2.4 Necessary vs. Contingent
Consider the sentence "Pia is innocent."
Logic truths are necessarily true, and logical falsehoods are necessarily false.
But the claim that Pia is innocent isn't necessarily true or false. It is just a plain old truth or falsity.
Logic doesn't make it true or false. Pia's actions make it true or false.
The opposite of necessary is contingent, which is what that sentence is.
Most of the things we talk about in everyday life are contingent:
- "It is raining."
- "There is no life on the moon."
- "The economy grew by 2% last year."
We've been focusing on special cases of validity, which require you to understand logical truth and falsehood.
The point of this section is to balance the narrative: don't start thinking that everything is just a matter of logic.
Most sentences happen to be true or false depending on how the world is, like those listed above.
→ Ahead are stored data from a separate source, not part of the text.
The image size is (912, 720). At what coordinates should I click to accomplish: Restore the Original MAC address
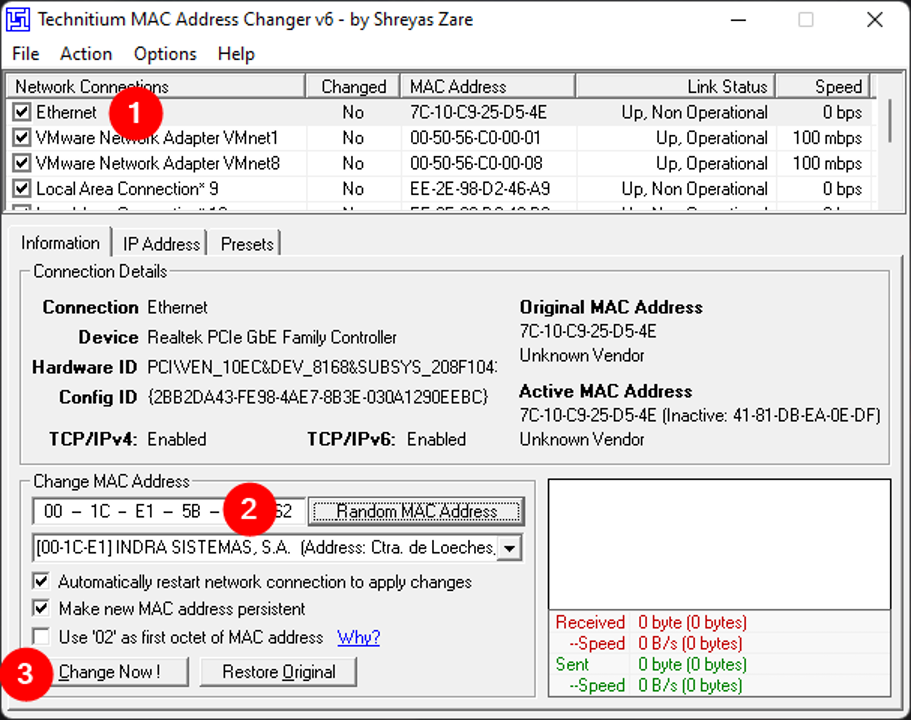[x=278, y=671]
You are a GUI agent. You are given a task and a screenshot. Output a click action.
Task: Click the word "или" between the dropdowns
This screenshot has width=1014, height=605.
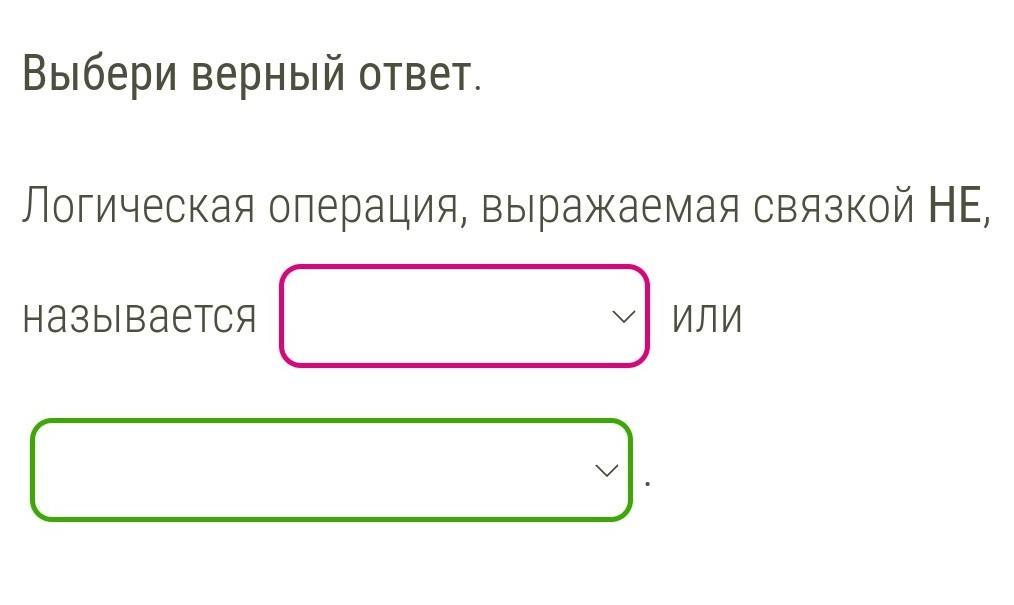point(707,318)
Let's practice using these concepts.
It will also help your understanding to realize that there are different types of necessity. "Necessary" means something must be the case relative to a set of laws, principles, or rules.
For example, physical necessity means something must be true because of the laws of physics.
Logical necessity means something must be true because of the laws of logic.
Those two things are not the same. The laws of physics, such as gravity or the speed of light, were probably formed in the first milliseconds after the big bang. From a logical point of view, had things gone slightly differently, we might have different laws governing the physical universe.
Since this is a logic course and not a physics course, when we talk about necessary truth, you can assume we are talking about logical laws, not physical laws or moral laws or anything else.
That's why we will move interchangeably between talk of logical truth and necessary truth, and logical falsehood and necessary falsehood.